ASSIGNMENT — Each line of the data that includes "button" must be copied.

RECORDS TO USE —

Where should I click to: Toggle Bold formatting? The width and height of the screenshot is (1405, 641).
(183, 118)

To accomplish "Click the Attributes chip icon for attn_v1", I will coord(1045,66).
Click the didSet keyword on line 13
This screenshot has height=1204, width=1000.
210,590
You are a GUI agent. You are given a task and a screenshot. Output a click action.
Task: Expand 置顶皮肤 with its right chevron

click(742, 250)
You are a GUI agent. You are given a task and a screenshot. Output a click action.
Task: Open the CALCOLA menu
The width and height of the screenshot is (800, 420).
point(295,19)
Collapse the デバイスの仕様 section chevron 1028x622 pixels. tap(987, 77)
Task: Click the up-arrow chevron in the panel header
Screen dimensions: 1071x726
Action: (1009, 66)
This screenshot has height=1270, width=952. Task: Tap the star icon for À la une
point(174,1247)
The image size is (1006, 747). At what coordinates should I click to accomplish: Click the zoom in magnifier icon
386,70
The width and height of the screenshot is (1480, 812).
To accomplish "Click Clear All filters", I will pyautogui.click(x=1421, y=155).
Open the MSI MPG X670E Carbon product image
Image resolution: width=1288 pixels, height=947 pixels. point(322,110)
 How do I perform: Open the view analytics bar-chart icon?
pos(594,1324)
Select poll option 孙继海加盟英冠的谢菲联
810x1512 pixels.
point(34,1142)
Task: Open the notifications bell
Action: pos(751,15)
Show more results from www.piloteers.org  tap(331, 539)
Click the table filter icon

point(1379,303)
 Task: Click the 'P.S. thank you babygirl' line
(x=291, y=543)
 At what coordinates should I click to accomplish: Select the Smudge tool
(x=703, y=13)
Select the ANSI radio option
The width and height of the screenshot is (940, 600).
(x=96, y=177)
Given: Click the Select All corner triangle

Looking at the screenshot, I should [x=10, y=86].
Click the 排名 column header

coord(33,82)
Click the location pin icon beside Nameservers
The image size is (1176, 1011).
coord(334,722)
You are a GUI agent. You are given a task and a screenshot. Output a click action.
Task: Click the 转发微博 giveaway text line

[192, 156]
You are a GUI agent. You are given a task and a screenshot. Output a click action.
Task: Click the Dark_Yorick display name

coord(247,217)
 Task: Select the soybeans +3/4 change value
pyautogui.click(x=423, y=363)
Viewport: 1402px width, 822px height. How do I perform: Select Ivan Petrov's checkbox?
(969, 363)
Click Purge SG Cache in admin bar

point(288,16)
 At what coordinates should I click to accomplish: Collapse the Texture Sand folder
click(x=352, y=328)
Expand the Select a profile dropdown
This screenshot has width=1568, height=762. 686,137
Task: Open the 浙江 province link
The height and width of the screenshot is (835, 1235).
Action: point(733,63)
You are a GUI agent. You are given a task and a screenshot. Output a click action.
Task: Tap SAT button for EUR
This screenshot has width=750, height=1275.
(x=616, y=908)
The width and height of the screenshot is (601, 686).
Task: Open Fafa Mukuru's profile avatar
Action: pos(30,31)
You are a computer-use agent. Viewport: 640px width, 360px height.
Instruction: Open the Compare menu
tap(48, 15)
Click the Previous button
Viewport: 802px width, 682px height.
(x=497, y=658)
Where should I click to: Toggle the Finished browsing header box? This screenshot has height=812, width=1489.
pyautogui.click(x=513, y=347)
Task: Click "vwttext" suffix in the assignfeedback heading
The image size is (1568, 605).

WRITTEN SOLUTION —
Task: Tap SAT button for EUR
Click the Previous button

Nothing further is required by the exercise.